– Простите, ваше превосходительство… Я не знал… не мог предполагать.
Путилин добродушно похлопал его по плечу.
– Это-то все пустяки, что вы меня чуть не в шею отсюда выгнали, а вот что у вас совершаются преступления под носом и вы их не замечаете – это вот уж не пустяки, а весьма прискорбный факт.
Начальник станции побледнел.
– Преступления? Какие преступления?
Голос его дрожал.
– А вот садитесь и побеседуем.
Путилин пристально смотрел прямо в глаза начальнику станции.
– Скажите, вы хорошо помните прошедшую субботу?
– То есть что именно? – недоумевающе спросил железнодорожный шеф «Ратомки».
– В этот день, в субботу, ничего особенного не случилось?
– Ровно ничего, ваше превосходительство.
– Вы твердо в этом уверены?
– Безусловно. Помилуйте, ваше превосходительство, я ведь почти бессменно дежурю.
– А между тем, – говорю вам, – преступление совершено. В поезде, вышедшем в субботу из М. в десять пополуночи, следовала со спутником молоденькая девушка, еврейка Рахиль Коган. Вы слышали такую фамилию?
– Я слышал о М-м богаче Когане.
– Так вот, это его дочь. На вашей станции она исчезла из вагона. У меня есть данные предполагать, что она насильно выкрадена из поезда. Что вы на это скажете?
Начальник станции хлопал глазами.
– Ничего не знаю, ваше превосходительство, клянусь вам.
– Вы не заметили ничего подозрительного?
– Ничего. Поезд, это поезд номер шестьдесят восемь, прибыл к нам в двенадцать сорок.
– Он простоял на вашей станции обычное время? Три минуты?
– Да. Замедления в его отправлении не произошло.
– После отхода поездов вы осматриваете путь?
– Обязательно.
– Из кого у вас состоит служебный персонал? Все – русские или есть евреи?
– Ни одного еврея. Все – русские.
Падали сумерки летней ночи.
Путилин встал.
– Я вас попрошу, голубчик, мой приезд держать в строгой тайне. Никто, понимаете, никто не должен знать, что я – Путилин. Выдайте меня за кого хотите, хоть за вашего дядюшку, что ли.
– Разве, Иван Дмитриевич, ты рассчитываешь здесь долго пробыть?
– Не знаю, доктор. Мне необходимо кое-что здесь осмотреть.
Мы вышли из конторы и отправились на станционную платформу.
Станция стояла в поле. Вдали, приблизительно на расстоянии полуверсты, виднелась кучка домов.

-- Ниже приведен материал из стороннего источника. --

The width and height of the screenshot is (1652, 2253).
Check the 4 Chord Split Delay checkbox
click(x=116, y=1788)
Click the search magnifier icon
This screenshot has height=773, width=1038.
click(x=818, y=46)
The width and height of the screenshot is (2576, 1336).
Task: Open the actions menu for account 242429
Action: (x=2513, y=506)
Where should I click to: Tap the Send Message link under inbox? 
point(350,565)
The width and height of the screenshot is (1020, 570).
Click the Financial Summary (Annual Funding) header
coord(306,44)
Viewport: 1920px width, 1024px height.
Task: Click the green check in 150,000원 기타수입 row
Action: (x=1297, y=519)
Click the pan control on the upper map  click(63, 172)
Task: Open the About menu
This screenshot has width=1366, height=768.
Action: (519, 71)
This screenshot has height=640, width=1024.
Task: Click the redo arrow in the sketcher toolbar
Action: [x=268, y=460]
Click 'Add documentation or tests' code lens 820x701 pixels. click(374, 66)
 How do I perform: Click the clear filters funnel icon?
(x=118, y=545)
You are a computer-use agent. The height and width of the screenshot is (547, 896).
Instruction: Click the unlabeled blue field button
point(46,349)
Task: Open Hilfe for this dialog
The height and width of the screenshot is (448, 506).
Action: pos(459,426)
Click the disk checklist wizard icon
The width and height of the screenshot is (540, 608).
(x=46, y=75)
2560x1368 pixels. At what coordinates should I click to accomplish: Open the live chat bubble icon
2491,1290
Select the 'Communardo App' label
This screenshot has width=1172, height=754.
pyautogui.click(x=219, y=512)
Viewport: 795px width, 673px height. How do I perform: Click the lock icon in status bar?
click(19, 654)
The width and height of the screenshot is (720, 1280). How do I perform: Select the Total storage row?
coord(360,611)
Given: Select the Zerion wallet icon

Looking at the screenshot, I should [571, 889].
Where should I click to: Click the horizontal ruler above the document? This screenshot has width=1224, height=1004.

– Что это за поселок? – спросил Путилин.
– Местечко небольшое, Ратомка.
– Кто там обитает? Русские? Евреи?
– Поселок заселен почти сплошь евреями. Кажется, всего одно русское семейство. Это своего рода пригородное еврейское гетто. До М. ведь всего шестнадцать верст. Сообщаются они с городом или по железной дороге, или на лошадях.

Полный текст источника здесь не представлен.